Andrew Brooks, a security professional with Infrastructure-as-a-Service (IaaS) provider SingleHop, said the cybersecurity needs of small businesses are often overlooked, making them an easy target for criminals. While larger companies have the resources to pay for a dedicated security team, smaller employers generally don't, which Brooks said puts them at a significant disadvantage in the war against cybercrime.

Brooks offers small business owners several ways to maintain a secure infrastructure without breaking the bank:

• Minimize the attack surface: As companies grow, their attack surface increases, which presents more security risks. So, as a business's capabilities expand, owners should look at the technologies that power their operation and make every effort to ensure that when it comes to assets, applications and functionality, the only things exposed are those which are required to deliver their service.They need to always be asking: Does this need to be online? What happens if it gets hacked and how can it avoid getting hacked?
• Understand the power of patching: Small businesses lack the ability to defend themselves in comparison to larger companies; however, big companies have slow wheels and a monstrous attack surface.
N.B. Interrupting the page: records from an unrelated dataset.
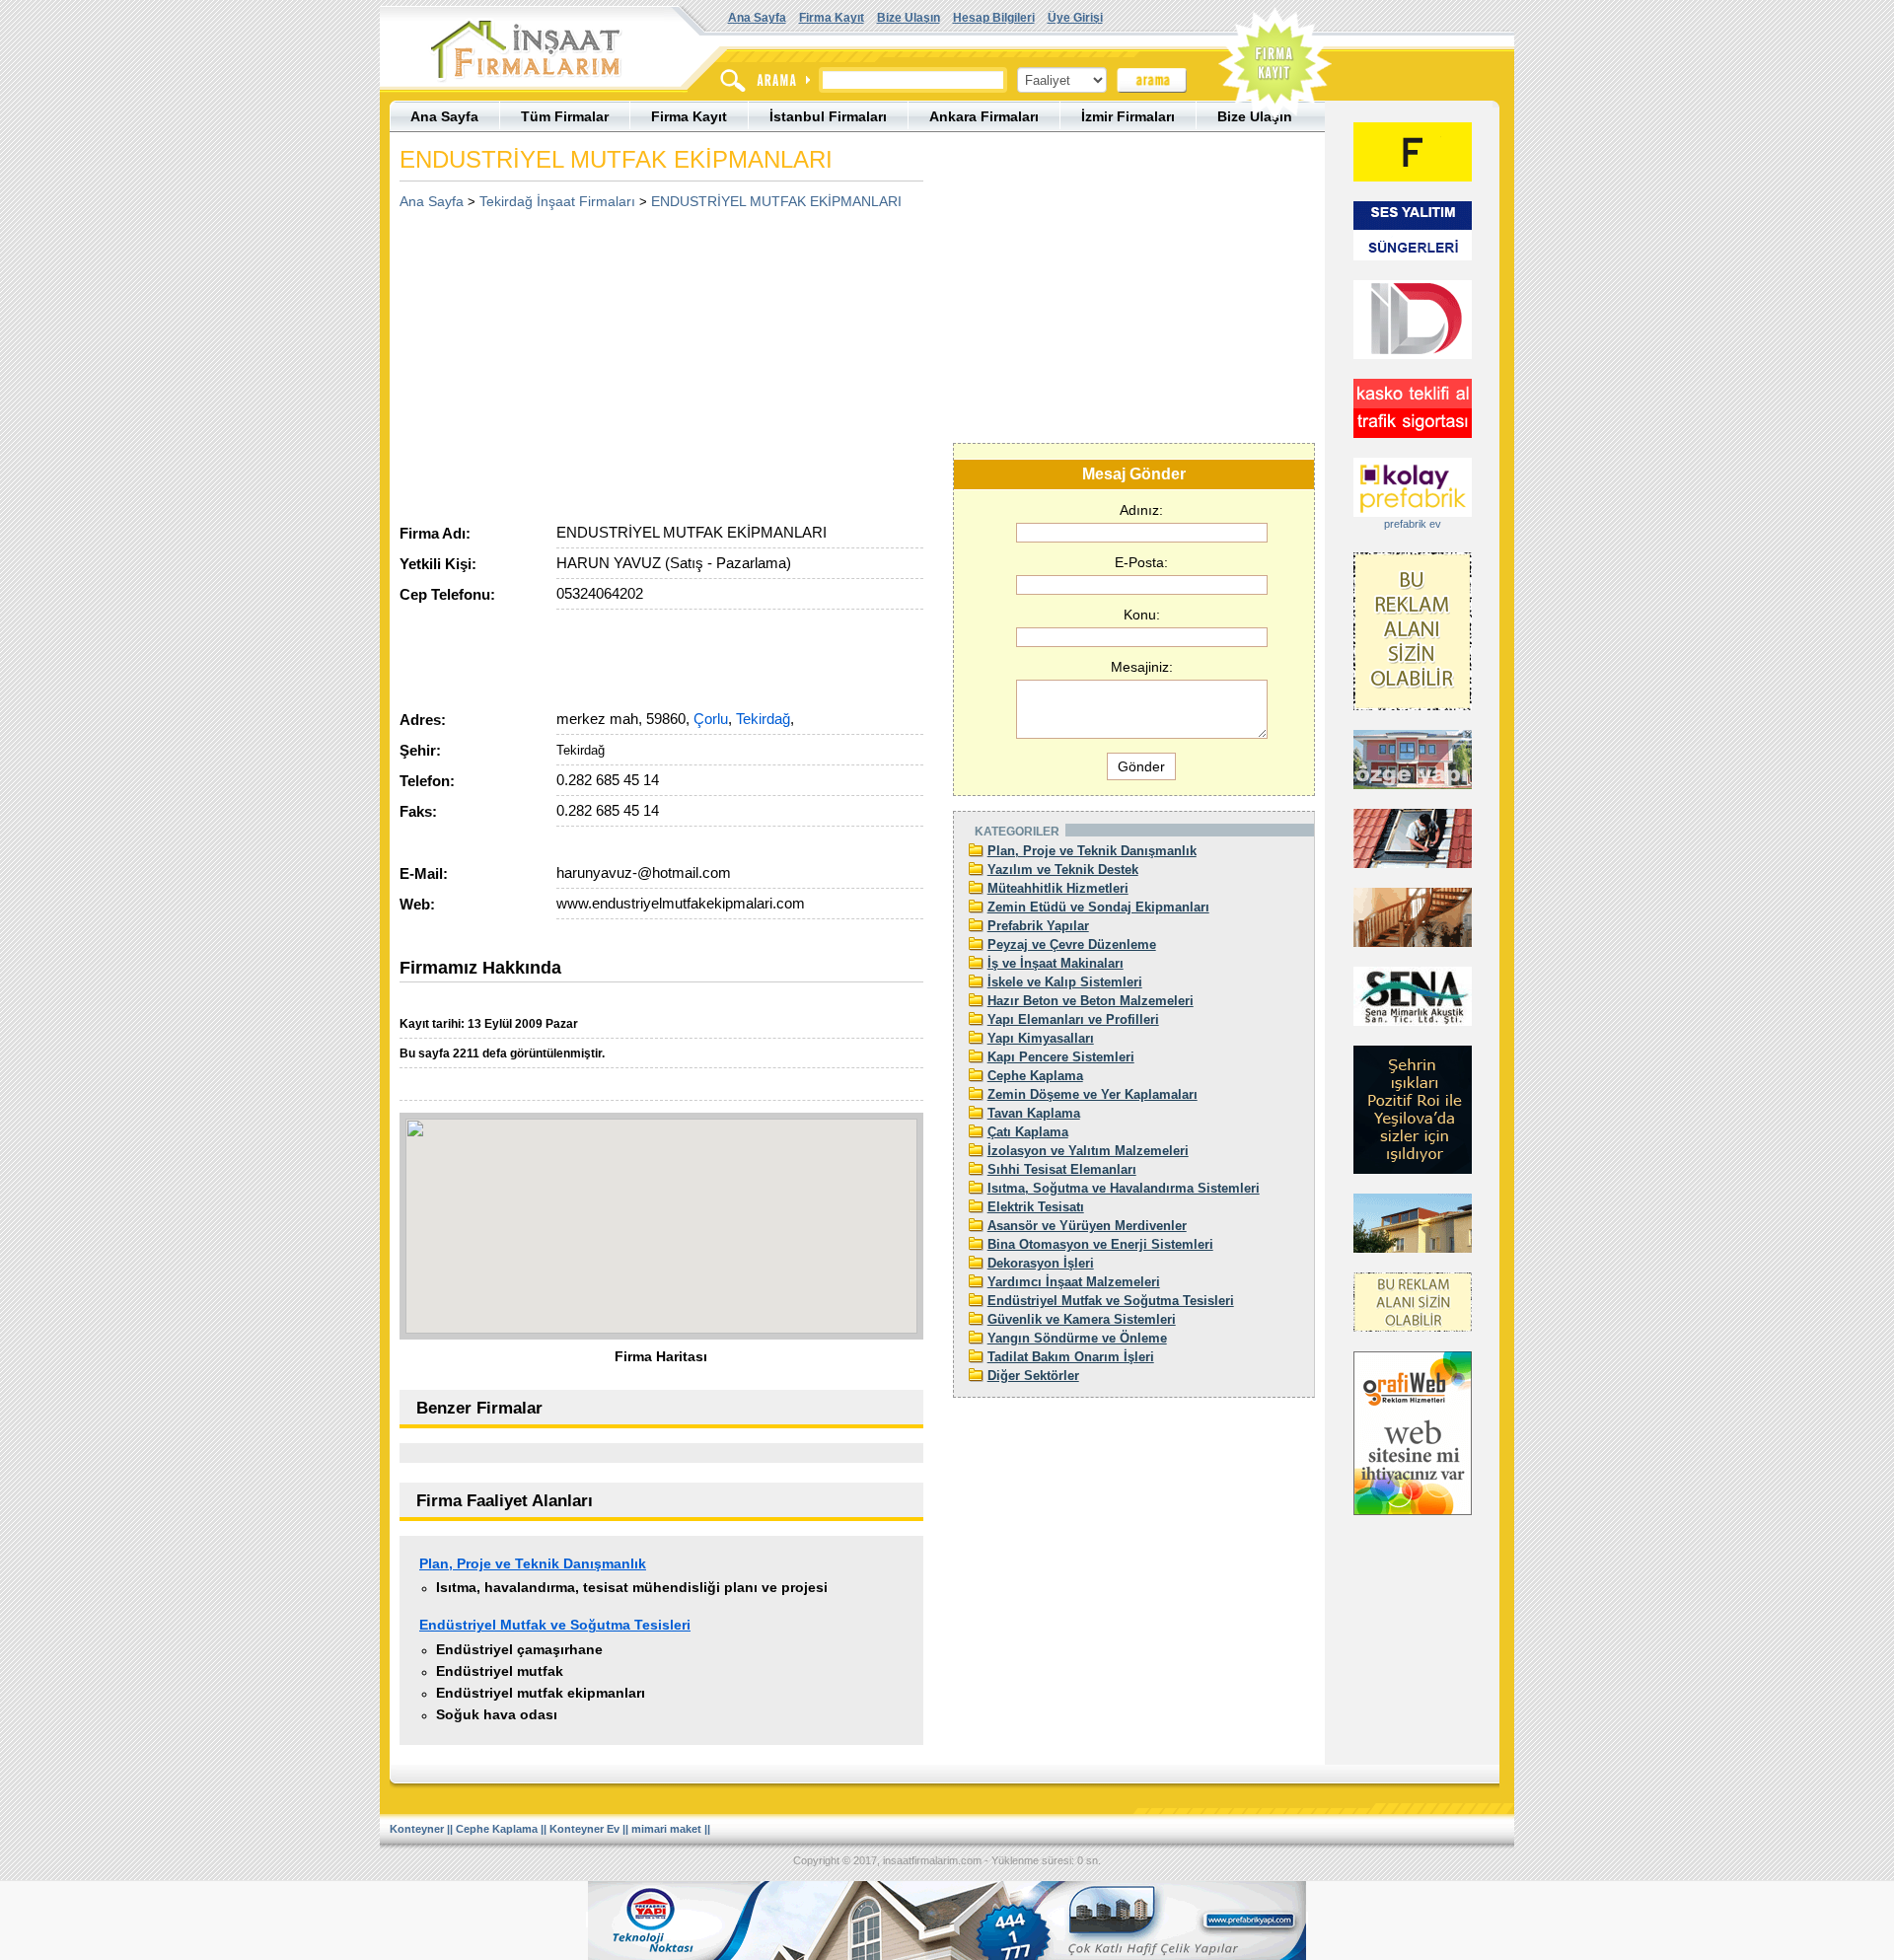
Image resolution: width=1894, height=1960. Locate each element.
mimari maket (666, 1829)
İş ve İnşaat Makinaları (1055, 963)
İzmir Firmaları (1128, 116)
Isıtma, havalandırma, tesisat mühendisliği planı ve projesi (632, 1587)
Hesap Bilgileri (994, 18)
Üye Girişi (1075, 18)
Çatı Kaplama (1027, 1132)
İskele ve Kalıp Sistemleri (1064, 982)
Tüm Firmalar (565, 116)
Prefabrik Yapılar (1038, 925)
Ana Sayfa (757, 18)
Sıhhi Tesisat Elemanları (1061, 1169)
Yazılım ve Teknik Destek (1062, 869)
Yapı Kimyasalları (1040, 1038)
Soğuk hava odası (496, 1714)
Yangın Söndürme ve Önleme (1077, 1338)
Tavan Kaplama (1033, 1113)
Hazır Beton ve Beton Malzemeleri (1090, 1000)
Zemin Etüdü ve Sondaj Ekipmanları (1098, 907)
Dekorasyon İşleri (1040, 1263)
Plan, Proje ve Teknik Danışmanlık (532, 1563)
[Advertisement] (565, 360)
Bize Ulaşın (908, 18)
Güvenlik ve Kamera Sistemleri (1081, 1319)
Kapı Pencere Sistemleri (1060, 1057)
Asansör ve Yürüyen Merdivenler (1087, 1225)
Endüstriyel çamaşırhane (519, 1649)
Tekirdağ (763, 718)
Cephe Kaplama (1035, 1075)
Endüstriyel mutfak (499, 1671)
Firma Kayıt (831, 18)
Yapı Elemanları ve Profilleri (1073, 1019)
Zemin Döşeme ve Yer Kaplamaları (1092, 1094)
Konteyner (417, 1829)
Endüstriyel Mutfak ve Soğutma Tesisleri (555, 1625)
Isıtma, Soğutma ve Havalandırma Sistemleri (1123, 1188)
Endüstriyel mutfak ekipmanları (540, 1693)
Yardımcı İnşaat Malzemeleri (1073, 1281)
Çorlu (710, 718)
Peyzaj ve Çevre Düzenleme (1071, 944)
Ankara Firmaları (984, 116)
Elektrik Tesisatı (1035, 1206)
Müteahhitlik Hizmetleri (1058, 888)
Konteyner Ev (584, 1829)
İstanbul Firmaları (828, 116)
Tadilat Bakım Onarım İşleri (1070, 1356)
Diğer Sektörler (1033, 1375)
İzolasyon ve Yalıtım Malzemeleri (1088, 1150)
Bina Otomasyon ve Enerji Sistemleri (1100, 1244)
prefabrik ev (1412, 524)
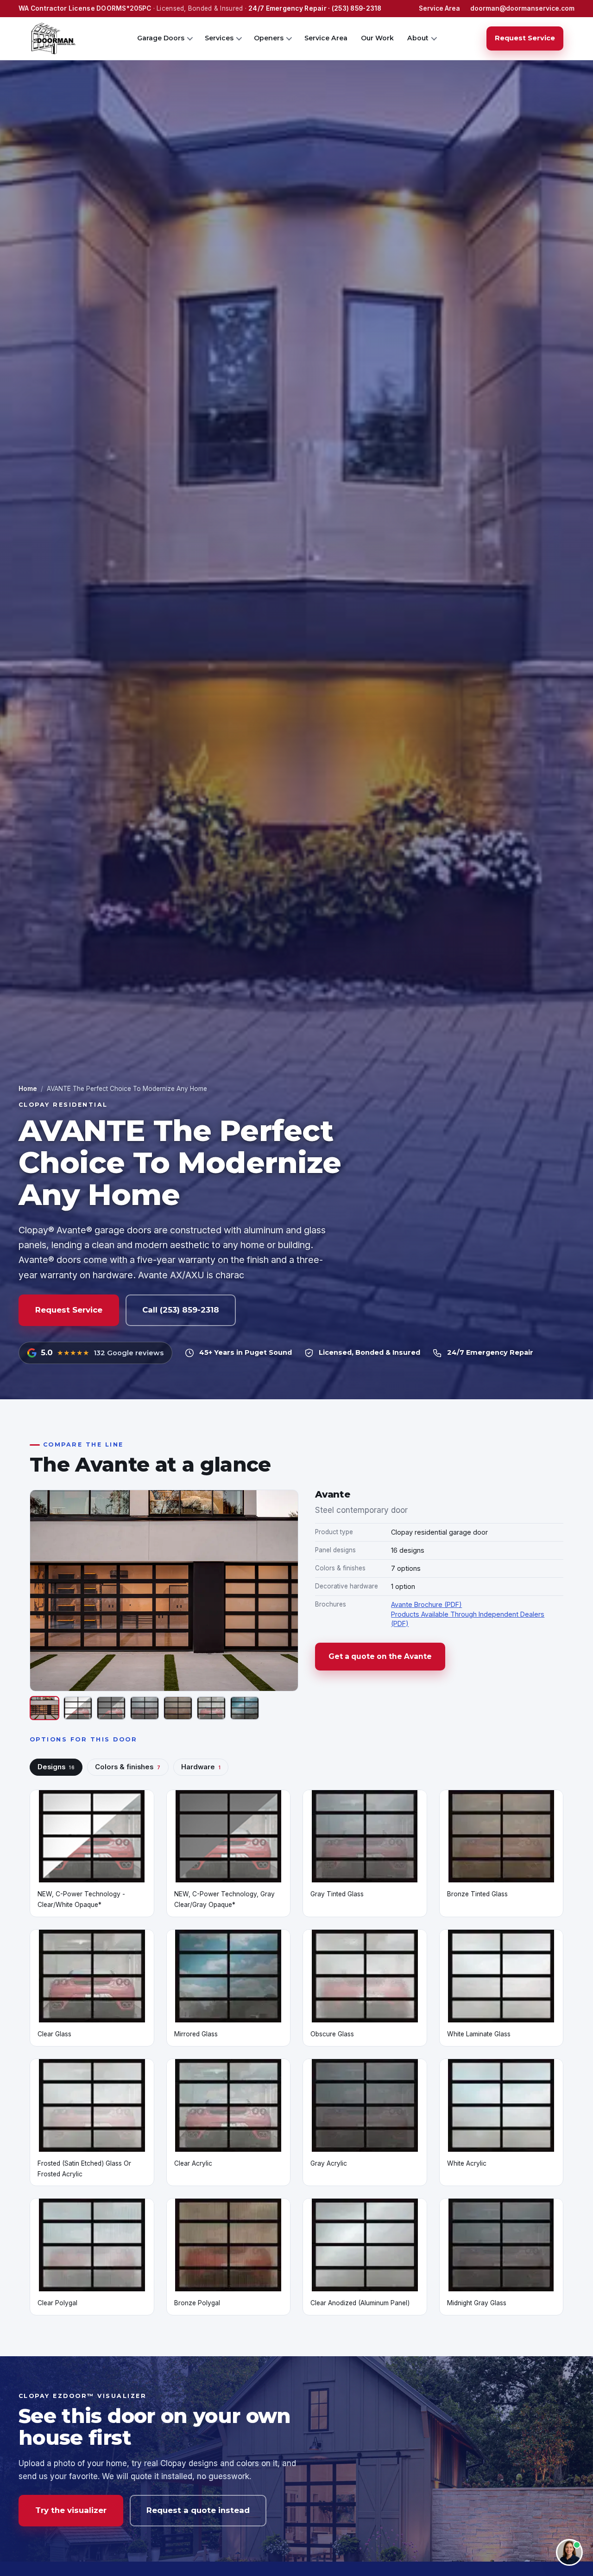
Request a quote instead (198, 2510)
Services (219, 38)
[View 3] (111, 1708)
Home (28, 1088)
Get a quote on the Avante (380, 1656)
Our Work (377, 38)
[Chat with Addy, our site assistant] (569, 2552)
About (418, 38)
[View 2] (78, 1708)
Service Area (439, 8)
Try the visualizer (71, 2510)
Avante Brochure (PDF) (426, 1604)
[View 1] (44, 1708)
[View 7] (244, 1708)
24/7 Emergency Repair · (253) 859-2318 (314, 8)
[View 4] (144, 1708)
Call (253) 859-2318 (180, 1309)
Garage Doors (160, 38)
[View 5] (178, 1708)
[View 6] (211, 1708)
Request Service (525, 38)
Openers (269, 38)
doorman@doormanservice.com (522, 8)
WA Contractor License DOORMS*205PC (85, 8)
That means small companies can use their size to their advantage to patch frequently and quickly. With a smaller infrastructure, changes can be made and patches can be applied much more rapidly. Since keeping track of relevant security issues can be difficult, small businesses should create a "security@" email address. They then should identify the components their platform relies on — such as Apache, MySQL, PHP, Drupal, Oracle, etc. — and subscribe this email address to the security and update feeds for the appropriate software. Once security advisories and updates are available, evaluate their relevance to their system and patch immediately.
• Take advantage of free tools: Two excellent and free tools for Web application scanning are Arachni and W3AF. They provide a scanning functionality that can be tremendously valuable when helping small businesses scan a site or application for the same low-hanging fruit that attackers and bots often scan for, such as SQL injection and Cross-Site Scripting.
• Have a plan: The unfortunate truth is that one day, hopefully very far down the road, most small businesses will have to deal with a security incident. The severity of the breach can vary depending on the attacker’s motivations, but can include things such as data loss, destruction and corruption. For this reason, it’s imperative that businesses have secure off-site backups. In addition, take the time to verify the integrity of the data routinely so that if and when it's time to restore from backup, the data is actually usable.
• Professional assessments: Small businesses should have a professional security assessment performed at least once a year, if not quarterly. It never hurts to have an unbiased and different set of eyes look at the security posture of an organization and its applications. This is a fairly inexpensive way to get some valuable piece of mind.